* Prompt 1
In the regex scraping thread, what does ulrich guess is causing the problem?
* Prompt 2
Using the regex scraping thread, decide whether each statement agrees with it. Answer yes or no for each, and quote the words from the thread that settle it.
(a) The thread's first post is dated October 31, 2018.
(b) drittaccount reports that the regex works in Kantu but fails on regex101.com.
(c) ulrich says the regex works fine once the square brackets are removed.
* Prompt 3
Reproduce a section of the regex scraping thread word for word, beginning at the words "This is the" and ending after the words "I’m doing wrong?".
— Begin Given passage —
Problem with REGEX scraping

drittaccount · October 31, 2018, 9:39pm

Hey folks,

unfortunately I have problems with scraping.
This is the part of the source:

 `<div class="cta_text">USERNAME jetzt kennenlernen!</div>`

I want to scrape the Username, but my Target

REGEX=[(?<=<div class="cta_text">)(.+?)(?=jetzt kennenlernen!</div>)] does not return USERNAME

Instead it returns jus a <

Can you please give me a hint what I’m doing wrong?

Thanks,
drittaccount

ulrich · October 31, 2018, 11:19pm

When I test this on https://regex101.com/ I get the same result:

PS: My point is that this is not an issue with Kantu’s SourceExtract command, but a general regex question. I hope someone better at regex than me can answer it

drittaccount · October 31, 2018, 11:35pm

Hey Ulrich,

I tried it again with regex101.com but it just claimed the / inside the regex as “unescaped delimiter (which) must be escaped with a backslash ()”.
It’s not important, so I deleted it. Works on regex101.com, but not on Kantu.

Regards,
drittaccount

ulrich · November 1, 2018, 7:10pm

Hmm… I guess the square brackets [… ] are the problem. Without them, it works fine:

{
“Command”: “sourceExtract”,
“Target”: “regex=(?<=<div class=“cta_text”>)(.+?)(?=jetzt kennenlernen!<\/div>)”,
“Value”: “ww”
— End Given passage —
— Begin Data section —
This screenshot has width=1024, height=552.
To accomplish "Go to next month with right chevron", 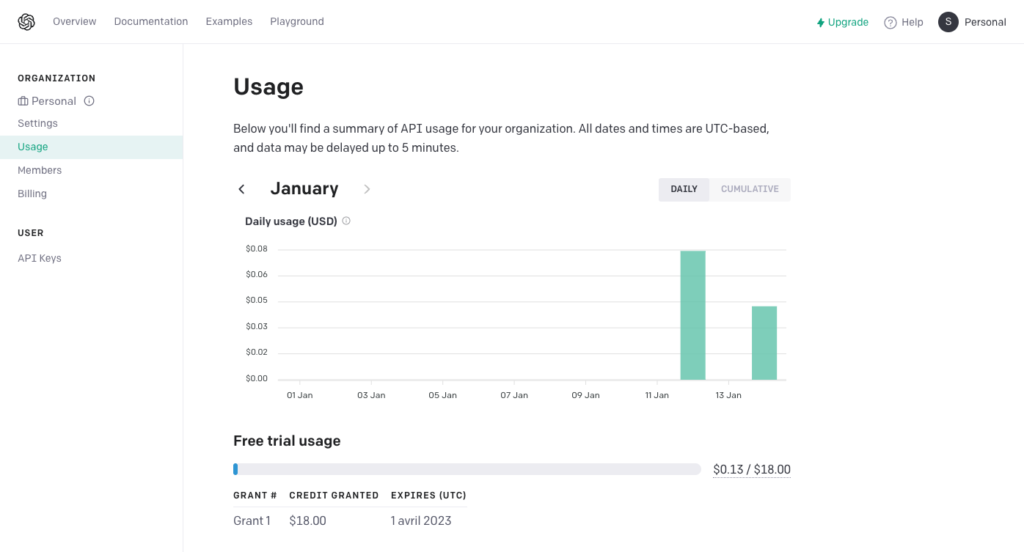I will click(367, 189).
— End Data section —
* Exercise output 1
He guesses that the square brackets around the regex are the problem.

* Exercise output 2
(a) Yes: "October 31, 2018, 9:39pm"
(b) No: "Works on regex101.com, but not on Kantu."
(c) Yes: "Without them, it works fine"

* Exercise output 3
This is the part of the source:

 `<div class="cta_text">USERNAME jetzt kennenlernen!</div>`

I want to scrape the Username, but my Target

REGEX=[(?<=<div class="cta_text">)(.+?)(?=jetzt kennenlernen!</div>)] does not return USERNAME

Instead it returns jus a <

Can you please give me a hint what I’m doing wrong?